Wilderness

Sunday, March 1, 2020

Matthew 4:1-11 (NLT)

LENT

40 days before Easter Sunday, many churches celebrate Lent. It usually begins with Shrove Tuesday and Ash Wednesday and ends on Maundy Thursday, the day when Jesus instituted the Lord’s Supper, or on Easter Sunday when Jesus rose from the dead. 

Sometimes the season of Lent is associated with the idea of the wilderness in Scripture. Understanding the principle of brokenness is another important value to all followers of Christ. 

Many congregations do not normally observe Lent as a religious tradition. Nonetheless, the ideals of service, sacrifice, fasting, penitence and prayer are worthy practices of every follower of Christ.

BAPTISM, LENT & EASTER SUNDAY

Constantine

The Lent tradition seems to have emerged from the sudden influx of people who wanted to become Christians once the legal penalties were removed by Constantine around 315 A.D. The early church’s practice of baptisms on Easter Sunday gradually expanded to include the 40 days preceding Easter and more. This was to allow time to disciple people from largely pagan background, teaching them the core doctrines of Christ and the church as a prerequisite to baptism. In its earliest years, its essence was an evangelistic desire that strongly connected baptism with the death, burial and resurrection of Christ.

Ambrose

With the advent of infant baptism in the early centuries after Christ, however, the connection between baptismal service and Easter Sunday had largely disappeared by the time of the Reformation. * 

THE WILDERNESS

The concept of 40 days and nights marked moments of significance in God’s dealing with fallen mankind. Consider the life and times of these great leaders and their role in the history of God’s people: Noah (Genesis 7), Moses (Exodus 24, 34), The Spies (Numbers 13), Israel (Numbers 14) and Elijah (1 Kings 14).
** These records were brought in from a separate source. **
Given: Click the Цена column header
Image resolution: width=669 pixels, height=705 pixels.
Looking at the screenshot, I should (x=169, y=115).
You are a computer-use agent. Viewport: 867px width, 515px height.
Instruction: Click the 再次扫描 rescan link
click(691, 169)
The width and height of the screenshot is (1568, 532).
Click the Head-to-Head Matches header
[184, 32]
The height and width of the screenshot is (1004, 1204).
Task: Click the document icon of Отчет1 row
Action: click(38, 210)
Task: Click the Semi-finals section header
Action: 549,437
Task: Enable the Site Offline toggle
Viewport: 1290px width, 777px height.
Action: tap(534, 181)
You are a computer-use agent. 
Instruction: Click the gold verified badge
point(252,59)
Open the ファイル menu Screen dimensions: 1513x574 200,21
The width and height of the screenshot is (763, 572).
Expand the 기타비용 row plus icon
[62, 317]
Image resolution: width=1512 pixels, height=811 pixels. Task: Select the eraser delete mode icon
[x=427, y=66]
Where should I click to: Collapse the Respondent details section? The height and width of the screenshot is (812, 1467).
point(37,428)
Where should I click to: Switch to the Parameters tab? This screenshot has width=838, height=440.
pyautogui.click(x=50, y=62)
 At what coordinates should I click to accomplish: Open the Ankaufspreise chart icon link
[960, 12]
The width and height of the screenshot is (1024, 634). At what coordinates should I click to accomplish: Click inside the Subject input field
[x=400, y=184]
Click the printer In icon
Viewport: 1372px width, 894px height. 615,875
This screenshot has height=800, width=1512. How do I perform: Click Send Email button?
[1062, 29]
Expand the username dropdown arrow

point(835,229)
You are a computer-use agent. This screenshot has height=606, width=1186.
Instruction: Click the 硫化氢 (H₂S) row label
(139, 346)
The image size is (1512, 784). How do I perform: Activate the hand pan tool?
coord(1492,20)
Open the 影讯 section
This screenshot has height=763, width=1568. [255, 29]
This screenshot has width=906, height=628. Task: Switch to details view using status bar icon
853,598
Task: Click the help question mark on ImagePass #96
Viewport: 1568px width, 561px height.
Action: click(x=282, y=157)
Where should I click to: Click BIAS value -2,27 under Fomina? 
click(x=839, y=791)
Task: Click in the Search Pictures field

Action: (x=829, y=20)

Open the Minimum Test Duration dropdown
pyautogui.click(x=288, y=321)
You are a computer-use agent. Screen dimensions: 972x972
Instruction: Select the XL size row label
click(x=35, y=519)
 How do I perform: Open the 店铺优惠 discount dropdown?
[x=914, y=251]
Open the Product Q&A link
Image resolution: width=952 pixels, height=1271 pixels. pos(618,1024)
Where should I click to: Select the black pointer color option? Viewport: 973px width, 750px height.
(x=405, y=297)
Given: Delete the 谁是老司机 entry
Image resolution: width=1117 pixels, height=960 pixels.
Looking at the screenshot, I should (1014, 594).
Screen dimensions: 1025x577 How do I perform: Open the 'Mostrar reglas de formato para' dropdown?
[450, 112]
Of course, our prime example of the importance of the wilderness is Jesus Christ Himself, Who, immediately after his baptism by John, is led by the Spirit into the wilderness (Matthew 4:1-11). He did not resist the Spirit’s lead. Rather, Luke tells us that in spite of the crowds that were gathering around Him–perhaps, in part, because of them–Jesus would often retire to the wilderness to pray (Luke 5:15-16). In other words, Jesus would embrace the wilderness as a means of connecting to his Father.

OUR WILDERNESSES

And so, the parallels between the ideals of the season of Lent, our Christian walk and Jesus’ time in the wilderness convict us. All of these describe the all-day, every-day lifestyles of followers of Christ that go beyond 40 days and nights. And isn’t that the purpose of Lent, after all? It reminds us all of the importance of the consecrated life lived before an Everlasting God by the grace of His Son, Jesus Christ! These are every-day yet eternal truths that cannot be moved!

Sometimes it seems that happiness itself is the goal, meaning and purpose for so many lives. Still, there are special people in this world who have become accustomed to the wilderness periods of life, learning to embrace them as opportunities to know God more intimately.

Perhaps the achievement of happiness is pursuing goals, meanings and purposes in life that–though littered with wilderness wanderings–are anchored in Someone Greater than ourselves!

Wilderness – Embracing The Wilderness

* For further reading about the genesis of Lent and the traditions that surround it, these references may be helpful:

For analysis of the early development of the church’s assimilation of new converts and Abrose’s (340-397 A.D.) influence on the teaching of those early ‘new convert’ classes:

“Ambrose and Catechetical Instruction” in the Online Library of Liberty.

Ambrose: “On The Mysteries”

For an interesting discussion of Lent as understood by the Reformed tradition, check out:

“Yes and No: Lent and the Reformed Faith Today” in The Calvin Institute of Christian Worship.